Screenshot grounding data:

◇ ◇ ◇ ◇ ◇

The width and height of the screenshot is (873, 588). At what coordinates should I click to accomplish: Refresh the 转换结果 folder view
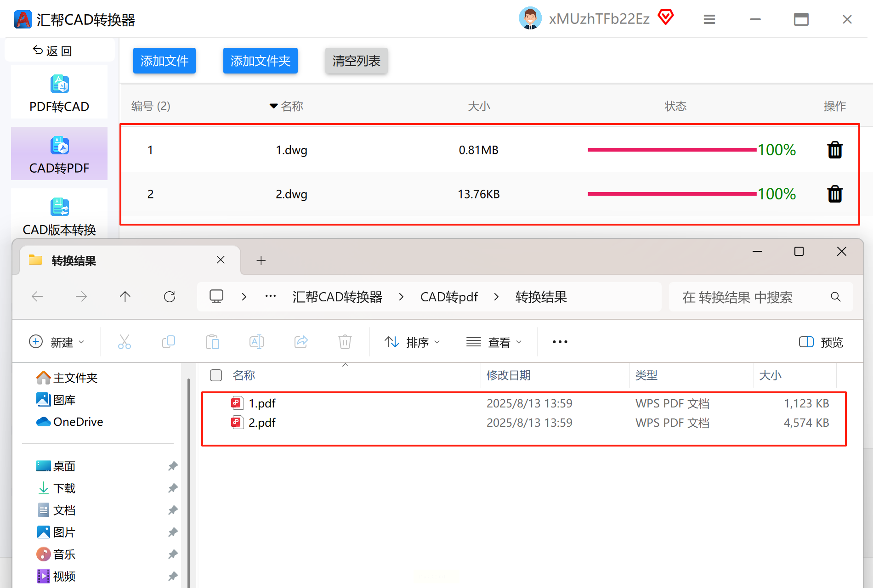tap(170, 297)
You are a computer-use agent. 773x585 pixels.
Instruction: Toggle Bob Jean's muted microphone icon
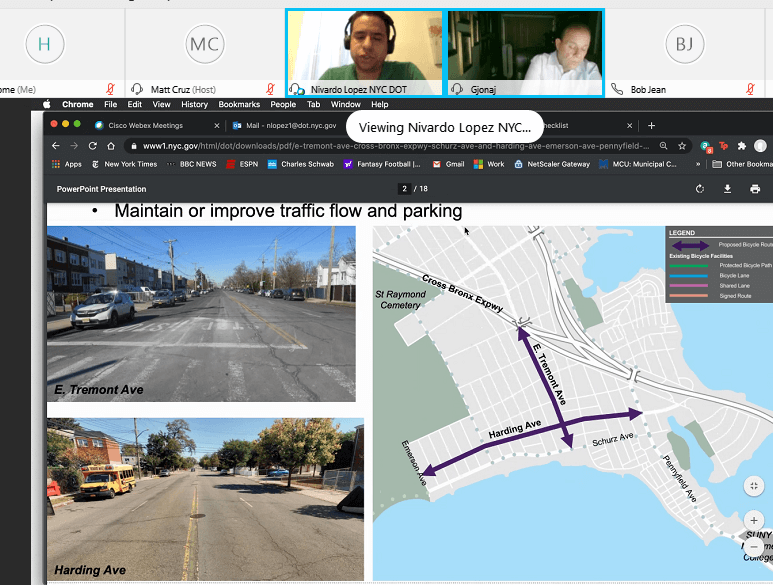pos(749,89)
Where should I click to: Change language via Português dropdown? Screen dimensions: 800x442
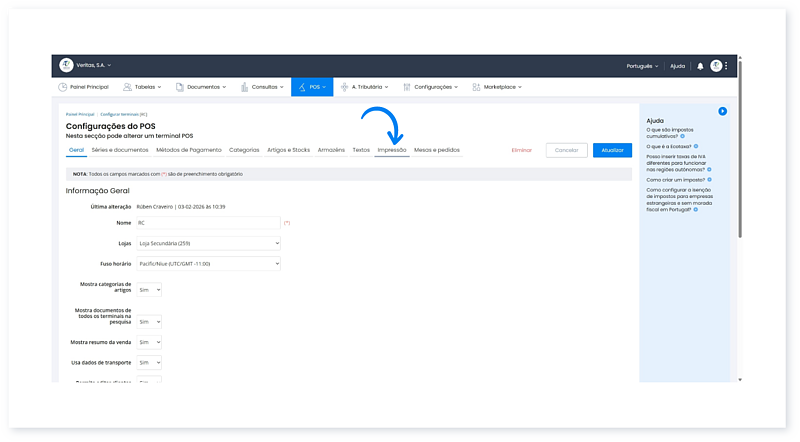[x=642, y=66]
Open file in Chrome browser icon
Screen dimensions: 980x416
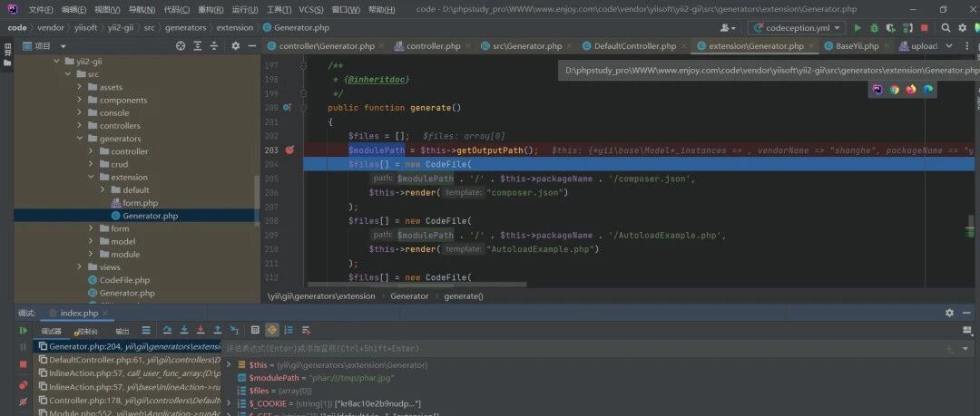coord(895,90)
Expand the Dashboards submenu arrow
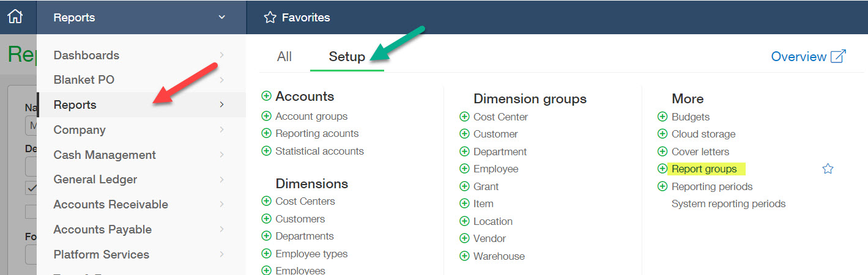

◇ ◇ ◇ ◇ ◇

Aim of the exercise
When you find the line that contains "Open file in Chrome browser icon", retype it and every line after it through the end of the data above, exactly, with no pictures.

Response box
Open file in Chrome browser icon
Screen dimensions: 980x416
coord(895,90)
Expand the Dashboards submenu arrow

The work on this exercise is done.